_EXERCISE AIM_
Leaving out any pictures, transcribe every record exactly.

_GIVEN ENTRIES_

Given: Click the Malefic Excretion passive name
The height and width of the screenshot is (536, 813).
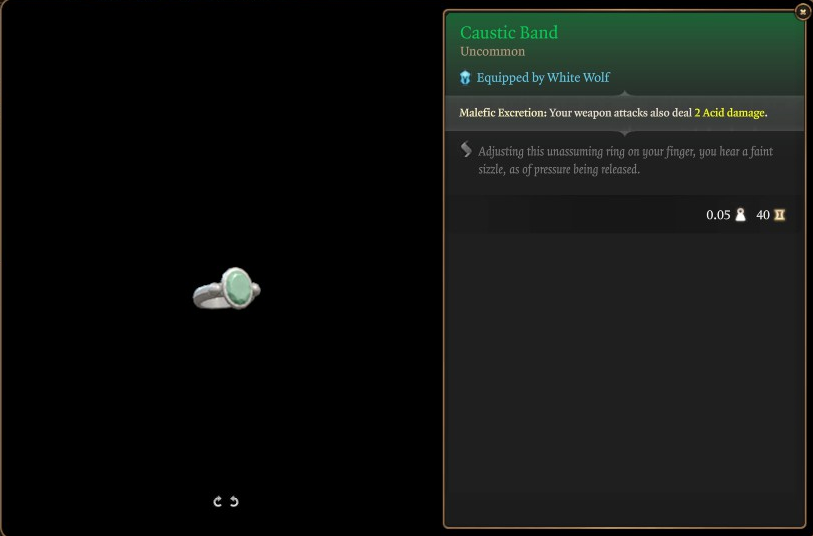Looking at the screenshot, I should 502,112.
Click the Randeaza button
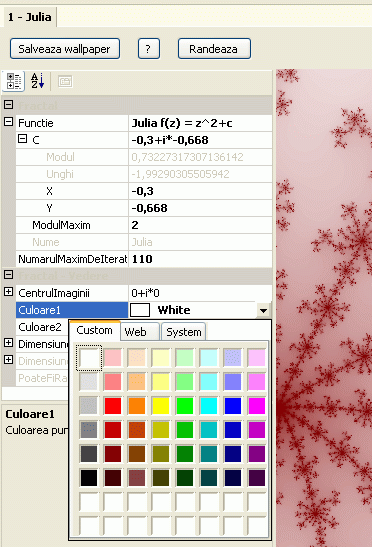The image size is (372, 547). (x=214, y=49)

_EXERCISE RESPONSE_
Given: Click the Malefic Excretion passive name
The height and width of the screenshot is (536, 813).
Looking at the screenshot, I should 502,112.
Click the Randeaza button
The image size is (372, 547). (x=214, y=49)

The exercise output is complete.